Domingo, 12 de julho de 2026
Por Redação Rádio Caiçara | 12 de julho de 2026
Michel Temer afirmou que, se pudesse aconselhar o presidente Luiz Inácio Lula da Silva sobre a relação com o presidente dos Estados Unidos, Donald Trump, recomendaria que o petista “amenizasse as palavras” para evitar o agravamento da crise diplomática entre os dois países. O ex-presidente, no entanto, disse que não conversa com Lula desde o impeachment da ex-presidente Dilma Rousseff, em 2016.

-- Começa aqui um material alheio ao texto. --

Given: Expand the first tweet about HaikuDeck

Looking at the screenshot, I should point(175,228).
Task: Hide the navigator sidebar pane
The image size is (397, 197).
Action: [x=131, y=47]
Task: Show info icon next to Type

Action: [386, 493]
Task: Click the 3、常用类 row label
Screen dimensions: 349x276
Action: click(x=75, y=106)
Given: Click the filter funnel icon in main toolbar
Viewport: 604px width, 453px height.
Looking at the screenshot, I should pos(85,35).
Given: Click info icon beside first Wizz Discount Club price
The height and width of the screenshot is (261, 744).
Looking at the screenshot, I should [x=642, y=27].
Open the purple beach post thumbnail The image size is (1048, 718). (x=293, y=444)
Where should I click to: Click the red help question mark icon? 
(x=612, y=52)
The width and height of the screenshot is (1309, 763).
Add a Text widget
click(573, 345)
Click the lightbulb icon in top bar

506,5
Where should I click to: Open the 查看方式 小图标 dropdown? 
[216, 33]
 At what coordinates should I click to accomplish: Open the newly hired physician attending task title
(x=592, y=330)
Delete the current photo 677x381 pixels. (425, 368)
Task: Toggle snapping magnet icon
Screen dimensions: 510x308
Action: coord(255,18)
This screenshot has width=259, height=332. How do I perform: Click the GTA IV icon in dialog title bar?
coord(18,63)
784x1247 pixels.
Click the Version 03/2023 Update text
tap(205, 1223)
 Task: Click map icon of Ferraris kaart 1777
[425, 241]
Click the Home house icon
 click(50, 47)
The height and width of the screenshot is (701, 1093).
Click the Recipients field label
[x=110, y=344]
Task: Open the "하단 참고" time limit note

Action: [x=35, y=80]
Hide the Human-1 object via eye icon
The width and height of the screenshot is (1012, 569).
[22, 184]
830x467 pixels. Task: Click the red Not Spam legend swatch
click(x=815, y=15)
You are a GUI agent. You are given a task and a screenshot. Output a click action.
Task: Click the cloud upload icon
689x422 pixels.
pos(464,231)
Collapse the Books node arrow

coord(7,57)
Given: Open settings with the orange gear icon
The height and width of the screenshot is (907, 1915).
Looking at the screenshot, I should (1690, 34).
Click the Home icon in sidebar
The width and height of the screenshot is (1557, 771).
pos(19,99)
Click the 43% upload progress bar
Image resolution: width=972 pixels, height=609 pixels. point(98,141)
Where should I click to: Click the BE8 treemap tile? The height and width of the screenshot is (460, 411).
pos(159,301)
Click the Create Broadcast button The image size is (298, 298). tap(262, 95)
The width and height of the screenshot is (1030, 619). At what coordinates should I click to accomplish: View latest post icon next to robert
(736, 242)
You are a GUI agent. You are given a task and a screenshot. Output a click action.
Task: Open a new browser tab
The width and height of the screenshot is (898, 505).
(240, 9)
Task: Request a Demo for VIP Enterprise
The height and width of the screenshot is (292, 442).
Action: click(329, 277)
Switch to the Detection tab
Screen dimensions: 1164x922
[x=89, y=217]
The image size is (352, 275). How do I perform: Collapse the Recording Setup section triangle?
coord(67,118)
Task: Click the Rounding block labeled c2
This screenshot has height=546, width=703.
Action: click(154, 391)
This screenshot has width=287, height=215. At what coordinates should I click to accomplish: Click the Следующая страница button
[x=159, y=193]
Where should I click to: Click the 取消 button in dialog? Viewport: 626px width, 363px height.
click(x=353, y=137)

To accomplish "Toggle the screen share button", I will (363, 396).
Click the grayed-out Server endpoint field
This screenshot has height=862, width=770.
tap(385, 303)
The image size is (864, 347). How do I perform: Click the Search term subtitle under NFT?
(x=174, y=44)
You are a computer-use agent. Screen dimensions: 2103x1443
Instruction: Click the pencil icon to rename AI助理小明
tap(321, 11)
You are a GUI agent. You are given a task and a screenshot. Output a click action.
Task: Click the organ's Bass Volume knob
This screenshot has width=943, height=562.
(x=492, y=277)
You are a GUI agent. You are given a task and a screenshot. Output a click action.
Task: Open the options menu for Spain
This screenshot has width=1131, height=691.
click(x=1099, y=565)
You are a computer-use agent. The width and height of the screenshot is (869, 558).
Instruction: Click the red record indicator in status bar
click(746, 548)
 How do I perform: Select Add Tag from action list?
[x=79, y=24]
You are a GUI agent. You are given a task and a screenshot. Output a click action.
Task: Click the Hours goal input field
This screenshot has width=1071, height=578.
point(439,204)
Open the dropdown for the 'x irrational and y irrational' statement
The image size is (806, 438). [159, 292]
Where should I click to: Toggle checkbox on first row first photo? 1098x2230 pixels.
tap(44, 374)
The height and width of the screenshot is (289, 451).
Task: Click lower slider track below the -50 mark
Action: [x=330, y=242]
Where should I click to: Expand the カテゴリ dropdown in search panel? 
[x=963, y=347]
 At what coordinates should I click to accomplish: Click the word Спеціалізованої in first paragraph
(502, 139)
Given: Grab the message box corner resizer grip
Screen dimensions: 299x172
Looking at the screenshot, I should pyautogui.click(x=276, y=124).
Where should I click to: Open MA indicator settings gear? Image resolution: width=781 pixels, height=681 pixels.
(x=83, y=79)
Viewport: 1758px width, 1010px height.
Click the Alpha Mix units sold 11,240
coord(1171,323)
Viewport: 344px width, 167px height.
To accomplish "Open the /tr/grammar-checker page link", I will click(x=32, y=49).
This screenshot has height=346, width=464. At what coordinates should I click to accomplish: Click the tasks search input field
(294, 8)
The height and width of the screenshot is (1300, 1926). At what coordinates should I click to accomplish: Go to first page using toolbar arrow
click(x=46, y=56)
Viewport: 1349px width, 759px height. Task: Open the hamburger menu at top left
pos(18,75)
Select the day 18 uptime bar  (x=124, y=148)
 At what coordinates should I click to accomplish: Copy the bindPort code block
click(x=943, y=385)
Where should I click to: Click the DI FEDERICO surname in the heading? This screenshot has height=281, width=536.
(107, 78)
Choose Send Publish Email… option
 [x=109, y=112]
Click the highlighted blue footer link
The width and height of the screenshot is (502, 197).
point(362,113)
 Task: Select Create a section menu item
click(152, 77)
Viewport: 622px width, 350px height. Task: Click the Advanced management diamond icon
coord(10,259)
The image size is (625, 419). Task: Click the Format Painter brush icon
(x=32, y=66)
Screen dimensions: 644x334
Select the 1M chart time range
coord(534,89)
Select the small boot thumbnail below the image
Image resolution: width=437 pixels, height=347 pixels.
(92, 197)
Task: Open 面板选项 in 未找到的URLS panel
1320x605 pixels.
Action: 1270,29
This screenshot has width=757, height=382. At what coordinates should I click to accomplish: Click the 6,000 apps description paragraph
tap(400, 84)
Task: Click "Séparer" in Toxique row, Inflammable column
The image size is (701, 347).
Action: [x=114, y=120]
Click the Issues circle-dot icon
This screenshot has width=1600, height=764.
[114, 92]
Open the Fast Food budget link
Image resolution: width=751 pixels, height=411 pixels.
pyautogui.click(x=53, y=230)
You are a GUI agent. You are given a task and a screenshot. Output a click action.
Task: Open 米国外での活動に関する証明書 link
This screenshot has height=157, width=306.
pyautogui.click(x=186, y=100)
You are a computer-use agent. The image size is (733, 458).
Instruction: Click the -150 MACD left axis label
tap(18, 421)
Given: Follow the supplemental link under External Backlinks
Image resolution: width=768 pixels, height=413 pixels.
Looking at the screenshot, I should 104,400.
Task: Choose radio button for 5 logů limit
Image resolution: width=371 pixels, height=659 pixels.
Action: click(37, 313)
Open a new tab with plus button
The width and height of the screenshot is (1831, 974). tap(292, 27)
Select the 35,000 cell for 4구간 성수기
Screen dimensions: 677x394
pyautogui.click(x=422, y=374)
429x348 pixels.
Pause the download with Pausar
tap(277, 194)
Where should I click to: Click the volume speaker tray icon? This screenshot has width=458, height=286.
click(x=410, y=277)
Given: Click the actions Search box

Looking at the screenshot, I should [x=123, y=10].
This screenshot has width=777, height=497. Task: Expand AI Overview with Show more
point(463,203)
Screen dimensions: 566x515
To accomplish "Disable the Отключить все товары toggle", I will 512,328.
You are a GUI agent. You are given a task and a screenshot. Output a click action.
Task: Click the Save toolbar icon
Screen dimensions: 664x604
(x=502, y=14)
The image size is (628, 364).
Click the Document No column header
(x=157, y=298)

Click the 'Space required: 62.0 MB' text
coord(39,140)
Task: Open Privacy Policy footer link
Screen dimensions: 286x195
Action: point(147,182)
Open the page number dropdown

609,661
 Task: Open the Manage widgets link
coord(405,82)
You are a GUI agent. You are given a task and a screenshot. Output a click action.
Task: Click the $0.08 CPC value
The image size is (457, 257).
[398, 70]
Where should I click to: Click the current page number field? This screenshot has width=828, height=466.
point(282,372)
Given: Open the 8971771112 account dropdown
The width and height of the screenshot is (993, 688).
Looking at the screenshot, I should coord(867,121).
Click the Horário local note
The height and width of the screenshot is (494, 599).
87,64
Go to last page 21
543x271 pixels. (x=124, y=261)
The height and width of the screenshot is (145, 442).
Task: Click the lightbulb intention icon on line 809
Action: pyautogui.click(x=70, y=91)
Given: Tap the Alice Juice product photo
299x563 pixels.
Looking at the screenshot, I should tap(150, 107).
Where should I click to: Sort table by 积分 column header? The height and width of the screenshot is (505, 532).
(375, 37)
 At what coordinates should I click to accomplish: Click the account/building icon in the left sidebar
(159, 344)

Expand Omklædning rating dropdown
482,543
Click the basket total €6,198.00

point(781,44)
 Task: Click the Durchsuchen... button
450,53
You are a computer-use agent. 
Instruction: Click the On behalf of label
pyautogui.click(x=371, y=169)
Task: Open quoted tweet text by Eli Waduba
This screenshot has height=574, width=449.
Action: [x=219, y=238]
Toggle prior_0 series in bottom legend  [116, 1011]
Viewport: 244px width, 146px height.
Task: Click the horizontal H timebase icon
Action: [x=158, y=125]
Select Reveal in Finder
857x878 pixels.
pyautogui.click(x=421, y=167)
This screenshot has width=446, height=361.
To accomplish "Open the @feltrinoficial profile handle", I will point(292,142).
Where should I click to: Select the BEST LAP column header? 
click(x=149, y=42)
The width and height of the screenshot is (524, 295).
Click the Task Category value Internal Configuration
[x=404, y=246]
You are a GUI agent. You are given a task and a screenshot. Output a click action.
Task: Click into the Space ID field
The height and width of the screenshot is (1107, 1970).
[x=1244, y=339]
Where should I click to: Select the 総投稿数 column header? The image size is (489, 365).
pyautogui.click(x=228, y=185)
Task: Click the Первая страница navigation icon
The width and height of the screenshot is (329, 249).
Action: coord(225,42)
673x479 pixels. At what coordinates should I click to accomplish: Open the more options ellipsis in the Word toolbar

Ao comentar o estilo de Trump, Temer relembrou um episódio ocorrido em 18 de setembro de 2017, durante um jantar de gala em Nova York, na véspera da abertura da Assembleia-Geral da Organização das Nações Unidas (ONU). Segundo ele, o então presidente norte-americano surpreendeu os líderes presentes ao perguntar, de forma direta: “Quando é que vocês vão invadir a Venezuela?”.
A pergunta foi dirigida a Temer e aos presidentes da Argentina, Colômbia e Panamá. De acordo com o ex-presidente brasileiro, a abordagem causou constrangimento entre os participantes.
“Foi a primeira pergunta que ele fez. Houve um certo constrangimento, mas cada um disse: ‘Olha, presidente, nós estamos tomando providências de natureza diplomática’”, relatou.
Temer contou que os líderes explicaram a Trump que mantinham uma boa relação com o povo venezuelano, embora não reconhecessem o governo de Nicolás Maduro. Também lembraram que a Venezuela havia sido suspensa do Mercosul em razão da situação política do país.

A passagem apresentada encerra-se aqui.